Before you know it, you have, in Wilson's scholarly words, "essentially bipolar
frameworks for conceiving of the world: good versus bad, us versus them. The
puritan American while tightly disciplined is prone to be uncritical of self
and hypercritical of others ... [This] presupposes a fundamentally
authoritarian pattern of relationships within the world and reinforces that
pattern." In other words, when the US military tries to impose a
made-in-America order upon Iraq (or anywhere else), it lets us avoid facing up
to the abundant ills, evils and insecurities here at home.

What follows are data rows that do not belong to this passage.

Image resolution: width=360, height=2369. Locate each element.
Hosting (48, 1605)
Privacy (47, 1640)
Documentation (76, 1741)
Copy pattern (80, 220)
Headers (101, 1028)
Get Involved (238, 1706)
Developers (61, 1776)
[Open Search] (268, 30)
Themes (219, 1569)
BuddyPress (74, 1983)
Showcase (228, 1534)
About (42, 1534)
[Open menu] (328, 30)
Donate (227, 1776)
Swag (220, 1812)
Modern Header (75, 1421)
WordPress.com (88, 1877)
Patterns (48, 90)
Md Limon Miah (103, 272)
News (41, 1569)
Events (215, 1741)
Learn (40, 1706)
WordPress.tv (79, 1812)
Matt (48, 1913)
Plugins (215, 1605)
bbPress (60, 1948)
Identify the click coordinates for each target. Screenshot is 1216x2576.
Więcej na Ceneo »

Scheherazade fantasies and frontier realities
These are certainly deeply rooted, complex and real feelings. Rove's scam works
because the bipolar framework seems so believable. There is always more
American insecurity to feed our appetite for "staying the course" in Iraq. The
US presence there spawns more Iraqi insurgents, who make the whole story look
all too believable on the evening news. The cycle is endless, because the old
frontier story that is supposed to ease our insecurity actually fuels it.
It's certainly making the public insecure about the war. In a recent Washington
Post- ABC poll, only 37% of Americans approved of the way Bush is handling it.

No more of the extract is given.